The company always considered its in-house jewelry to be a fashion accessory. “We are an extension of the fashion wardrobe. Also, we are at a very affordable price point,” Swarovski added. “So even during an economic crisis, we feel an increase in business, as people are not buying diamonds but they can still afford the crystals.”
Beginning with fall 2007, the company went a step further into fashion, launching Atelier Swarovski, which follows the rhythms of fashion collections. Since its launch, more than 50 designers and fashion houses, including Christopher Kane, Karl Lagerfeld, Proenza Schouler, Viktor & Rolf and Zaha Hadid, have created collections for the brand.
“I think the consumer appreciates the jewelry more knowing the creator of the piece, and if she can’t afford the clothes, she’s able to afford a jewelry piece by Viktor & Rolf,” Swarovski said. Design collaborators for fall 2015 include Leane and Paris jeweler Philippe Ferrandis.
The expansion into jewelry has paid some fine dividends. In the Eighties, jewelry accounted for 10 percent of the 2.33 billion euro crystals business, while today it makes up about 75 percent, or about 1.75 billion euros ($1.94 billion).
Swarovski continues to innovate: In 2003, it launched a jewelry retail concept called Cadenzza, a Sephora-style multibrand store for Cadenzza branded jewelry and other labels that use Swarovsi crystals, such as Oscar de la Renta, Roberto Cavalli, Versace and Vittorio Ceccoli.
“We are jewelry experts, it is a commercial exercise, and we didn’t want to overwhelm the market with too many Swarovski [branded]stores,” said Swarovski, adding there are 20 Cadenzza stores worldwide — 16 in Europe, three in China and one in the Middle East. The company also launched Lola & Grace, an in-house young fashion jewelry brand, in 2012.
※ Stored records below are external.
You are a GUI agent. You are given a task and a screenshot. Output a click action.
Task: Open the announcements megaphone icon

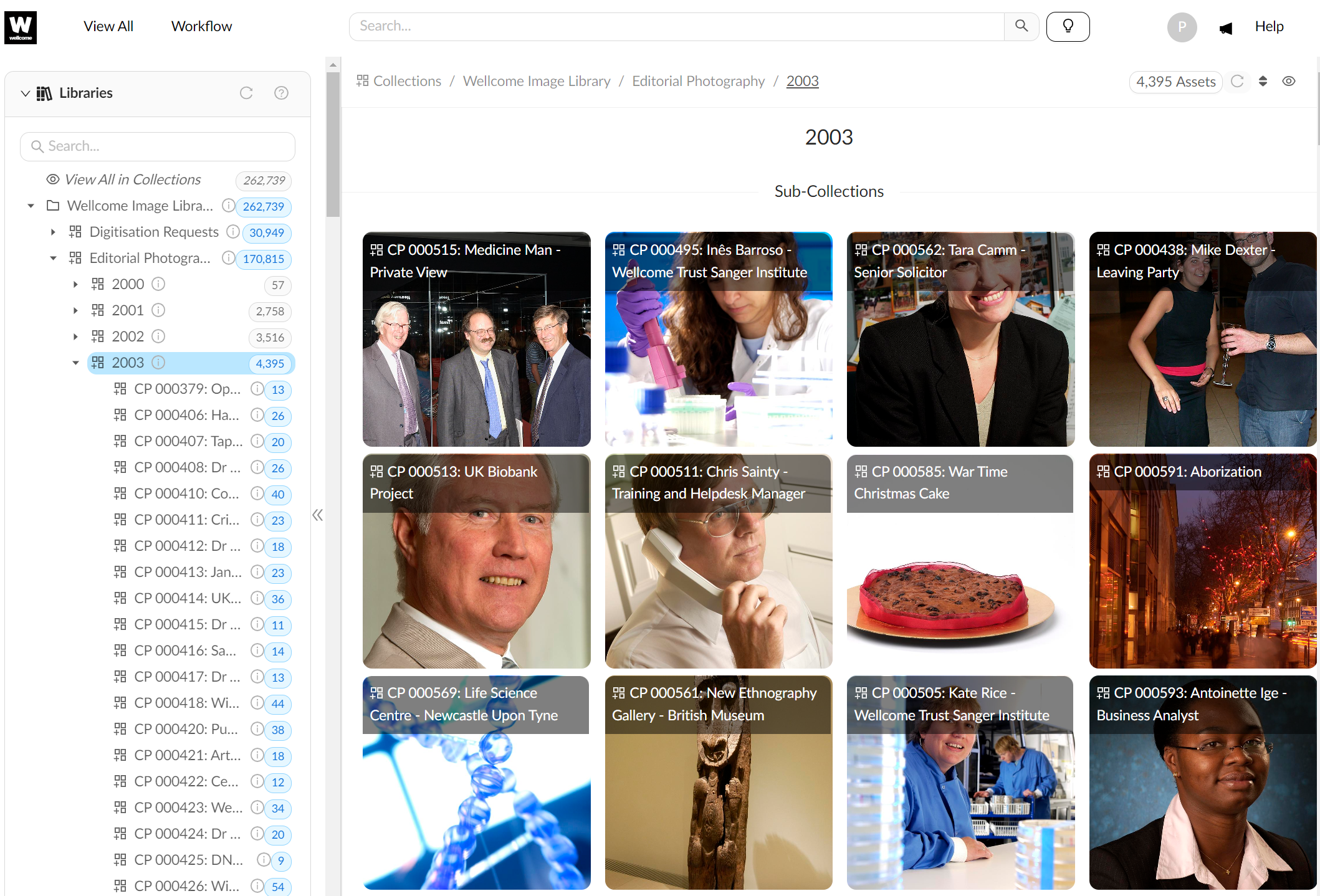(x=1225, y=28)
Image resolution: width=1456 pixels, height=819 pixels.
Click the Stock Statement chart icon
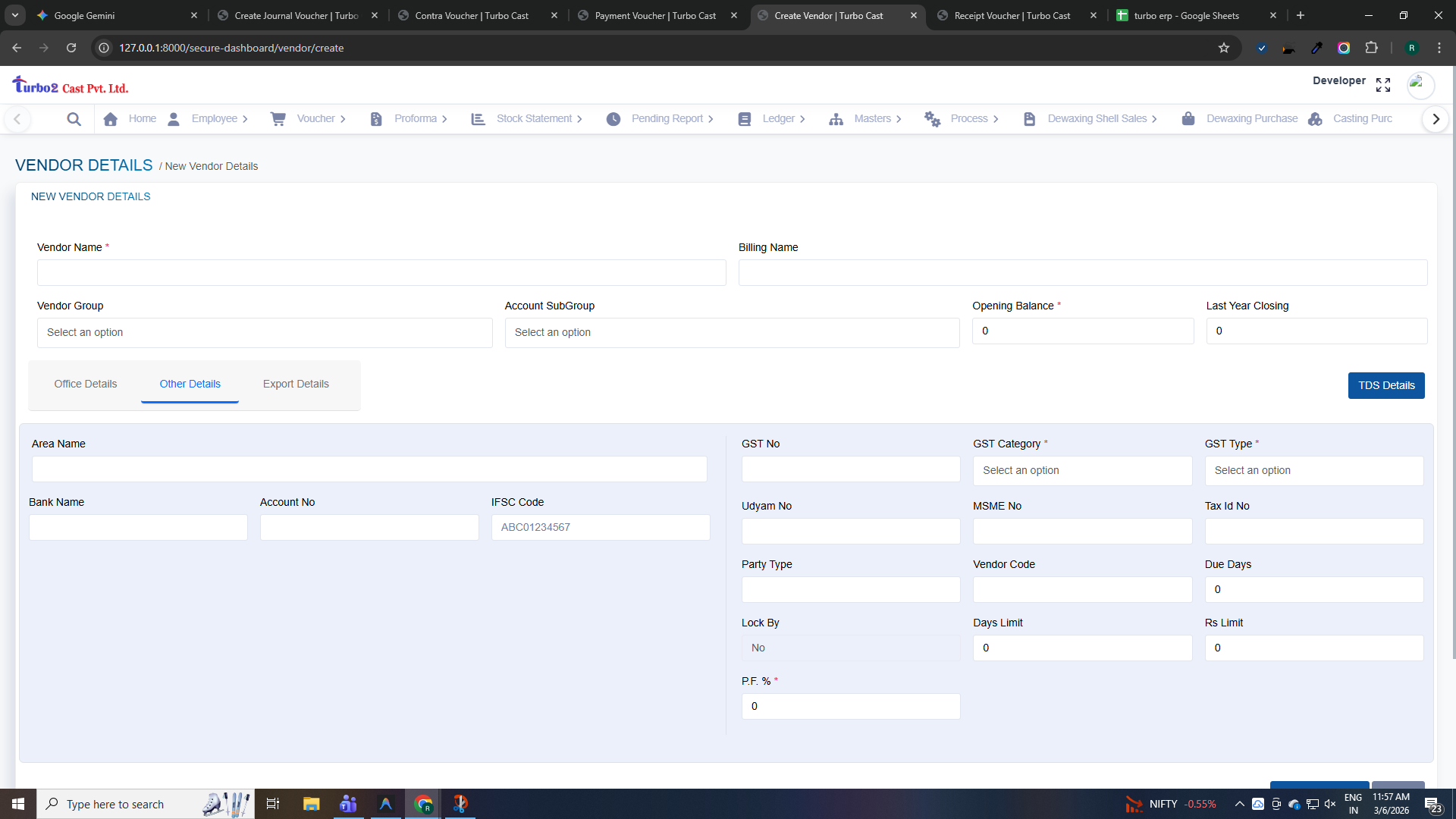[x=478, y=119]
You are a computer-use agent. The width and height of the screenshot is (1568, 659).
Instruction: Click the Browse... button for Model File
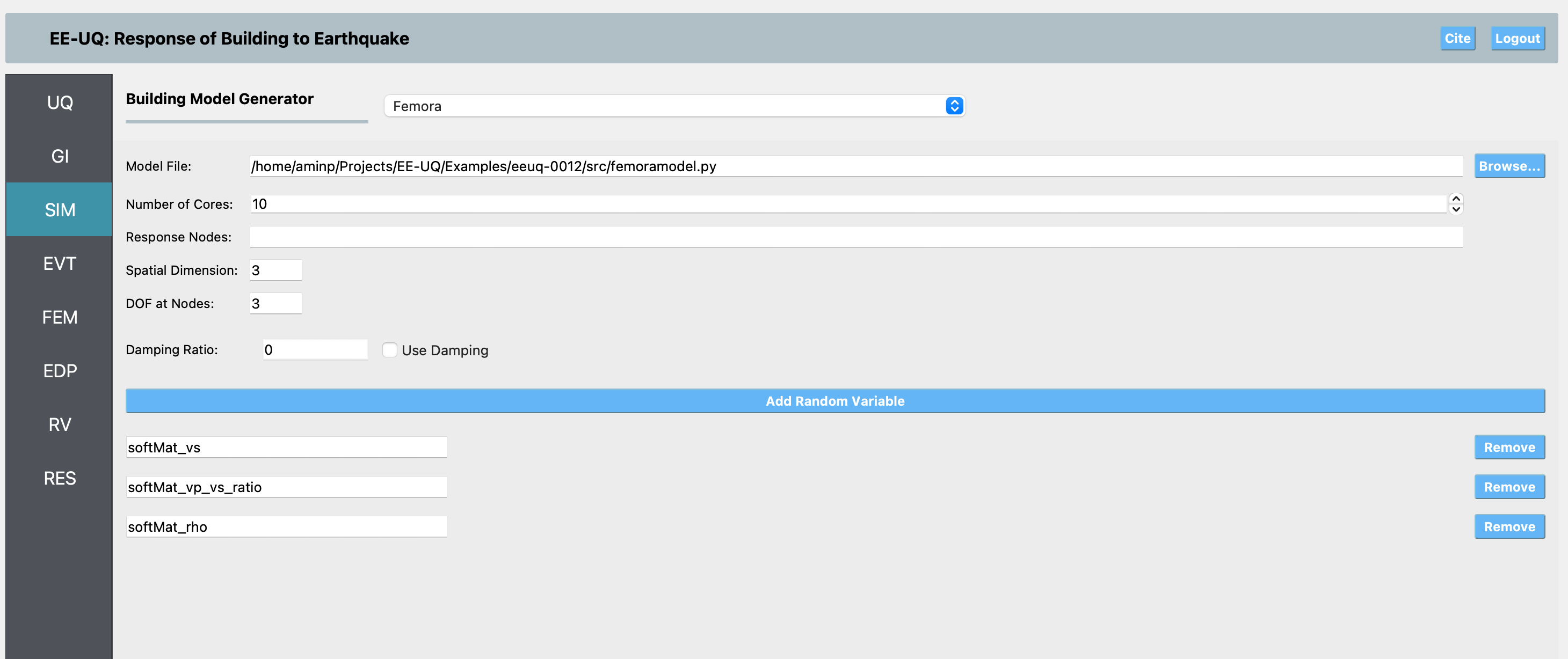coord(1509,166)
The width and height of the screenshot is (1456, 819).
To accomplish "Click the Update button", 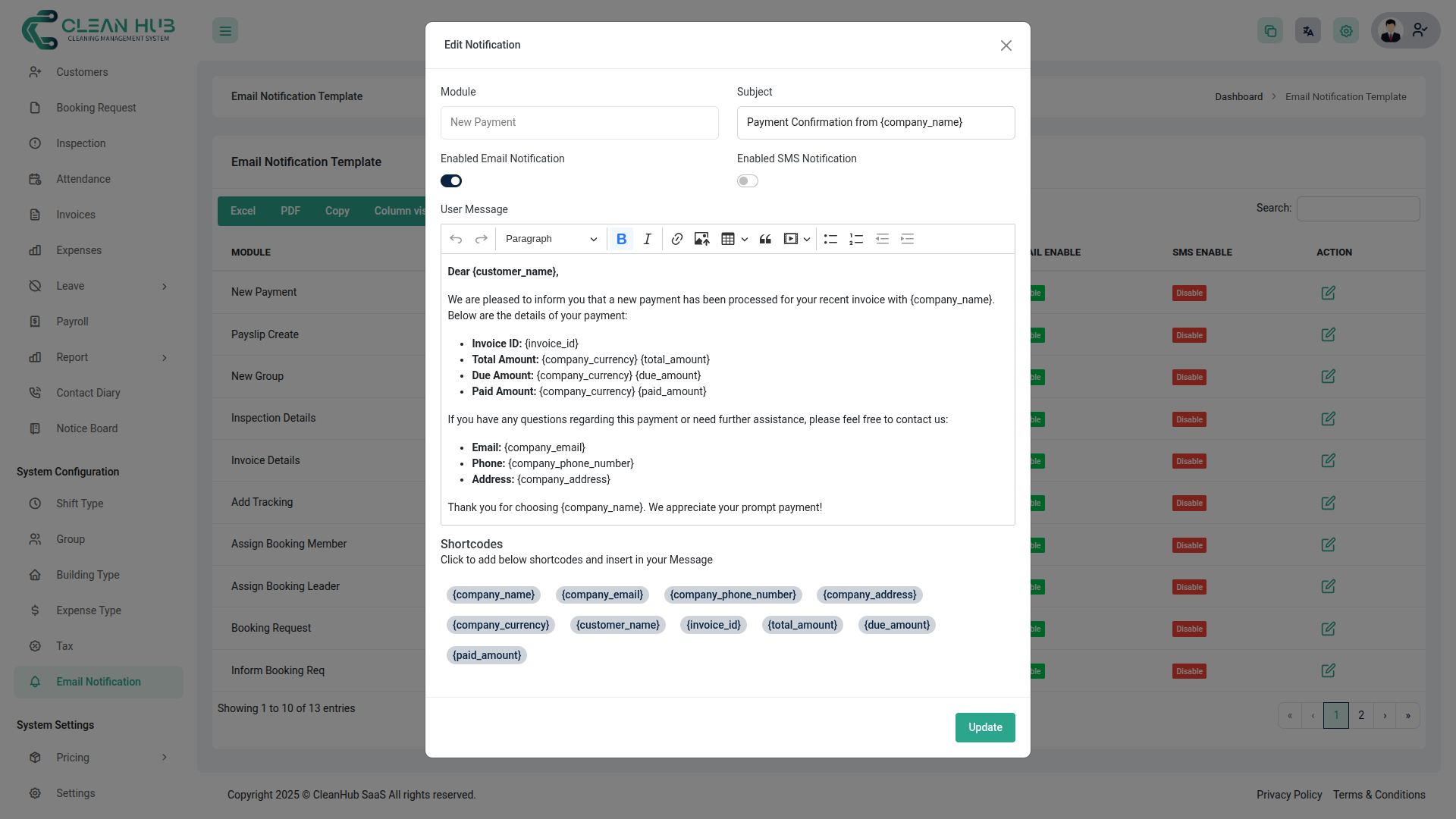I will click(985, 727).
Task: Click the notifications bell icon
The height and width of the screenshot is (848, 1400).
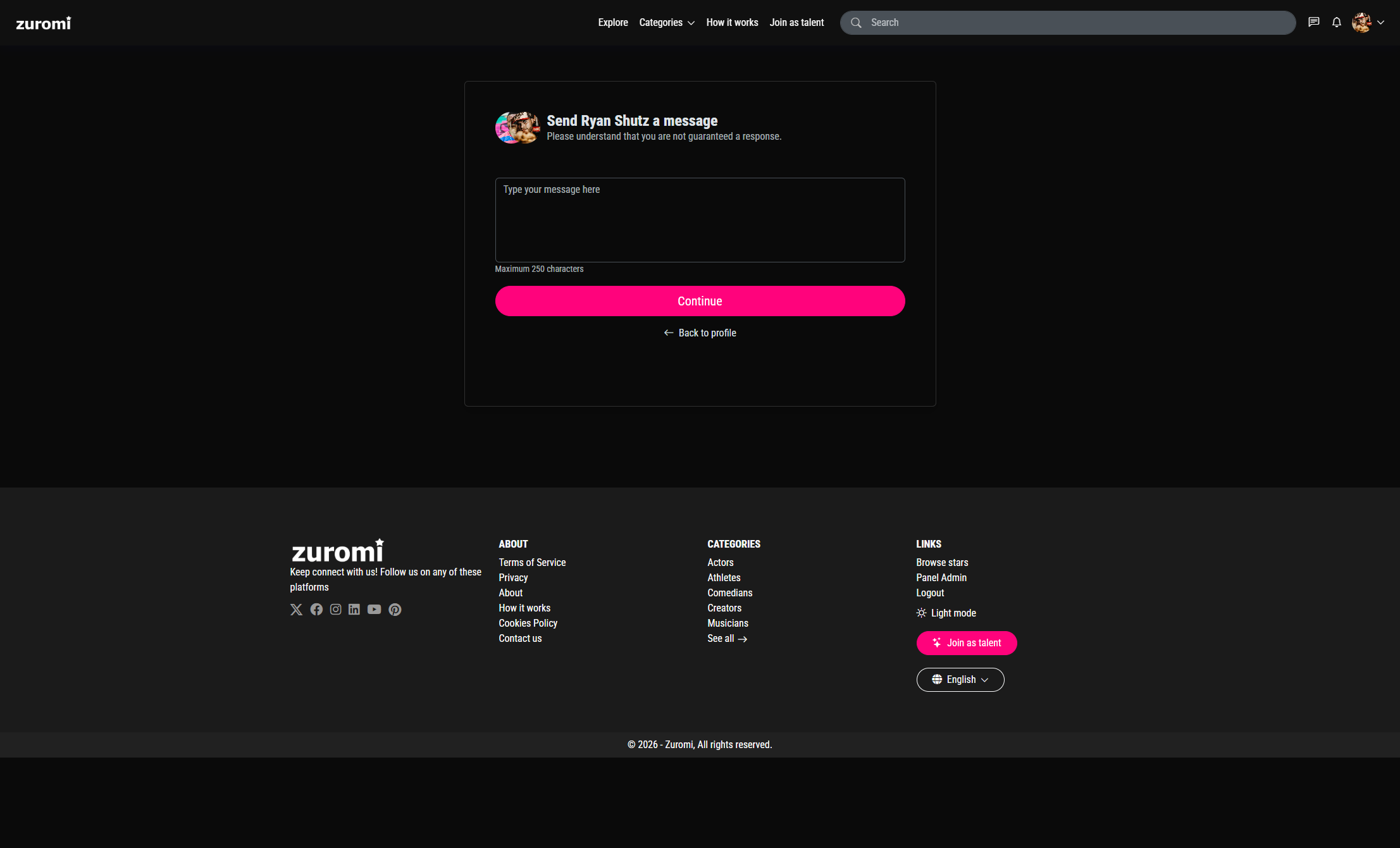Action: point(1336,22)

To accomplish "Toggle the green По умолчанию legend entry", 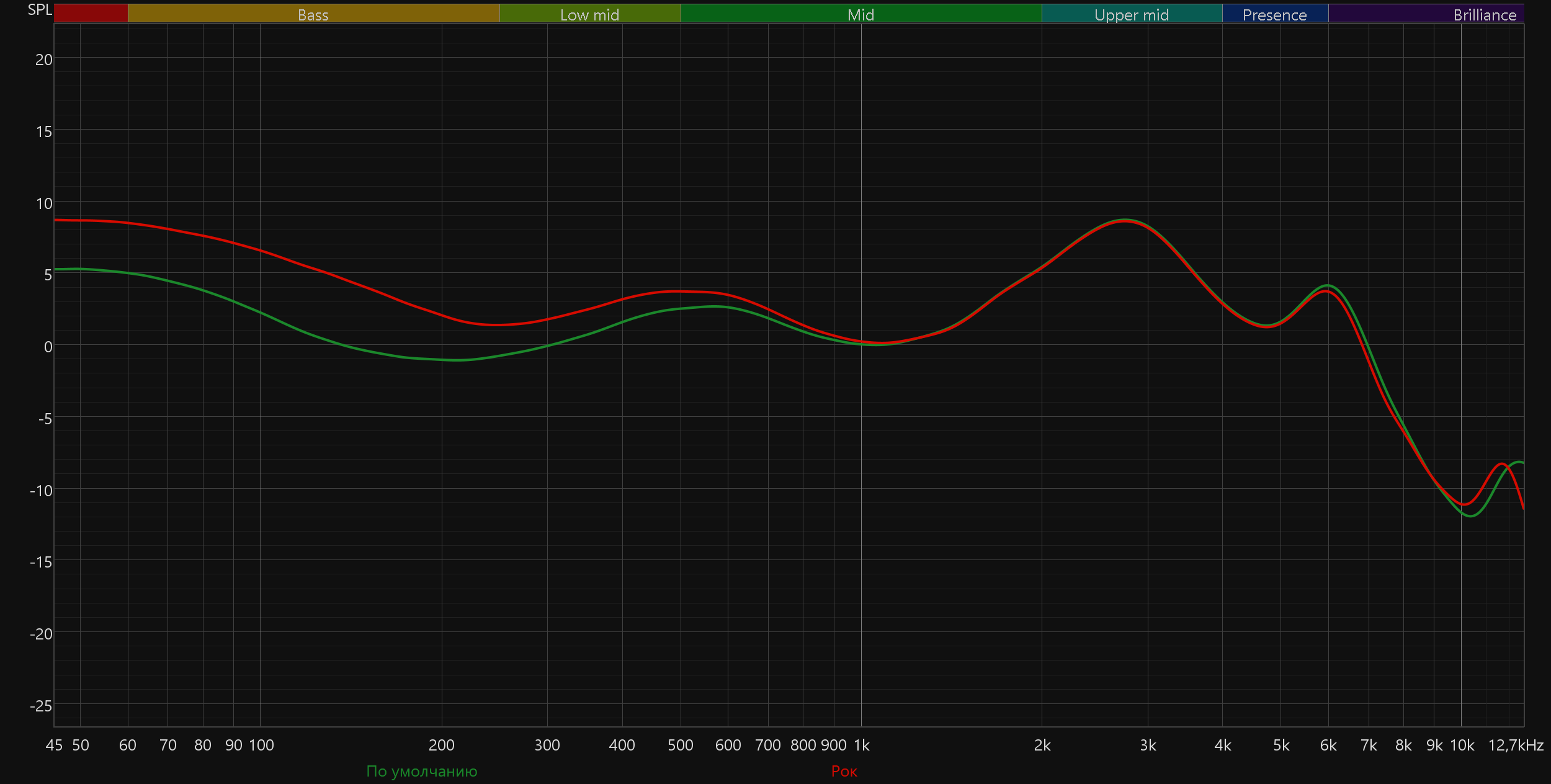I will 422,771.
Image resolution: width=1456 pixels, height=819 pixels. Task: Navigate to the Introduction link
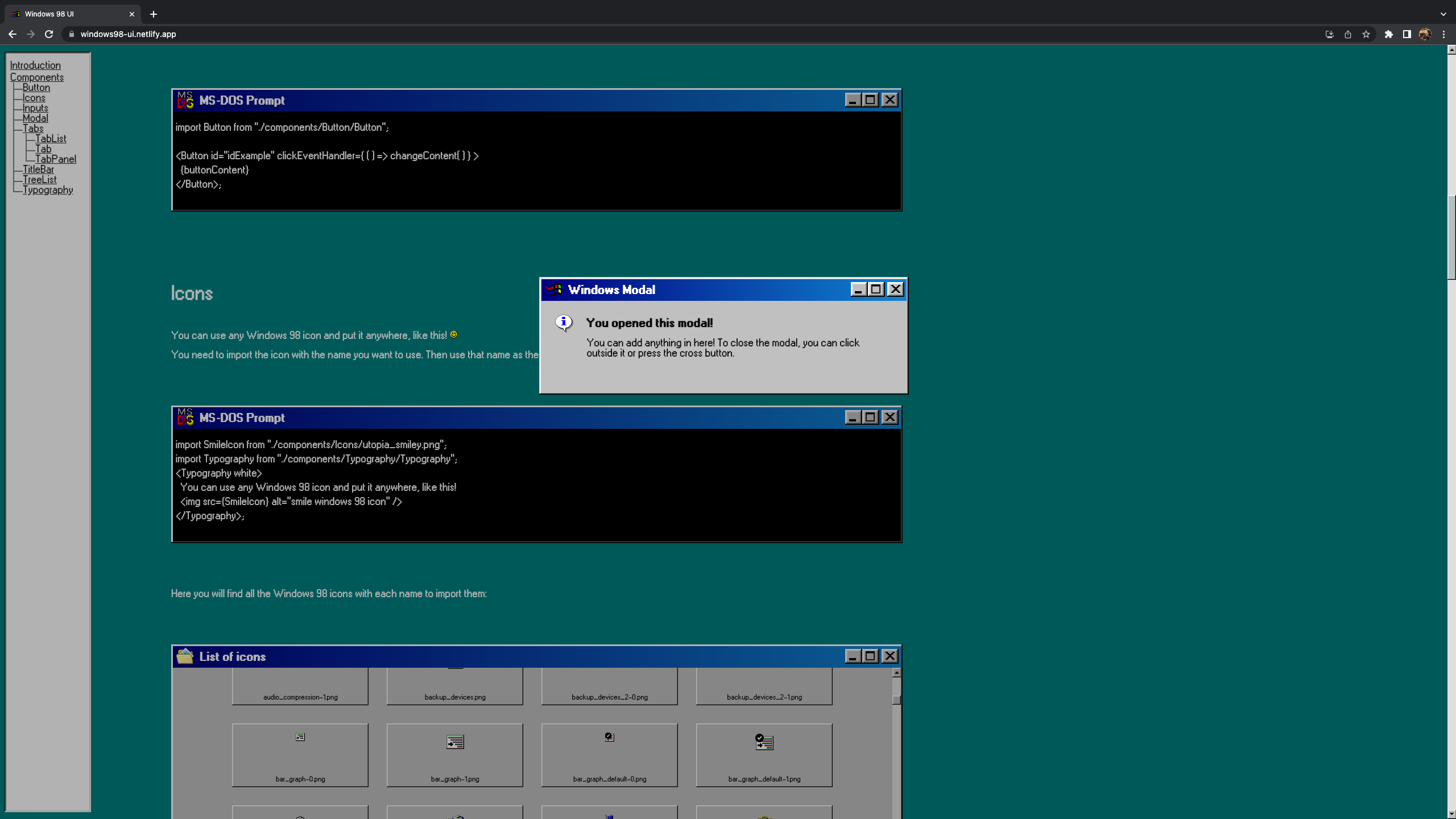(x=35, y=65)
Markus Langes-Swarovski, head of the company’s loose crystals division, said there is much expansion potential for both of those concepts and that he foresees Cadenzza playing “a strategic role,” in the fashion jewelry business over the course of the next decade. “Next to our role in crystals, which is still tough to [maintain], we have to work a lot to keep ourselves on the forefront, to also play a more vital role in the jewelry market overall.”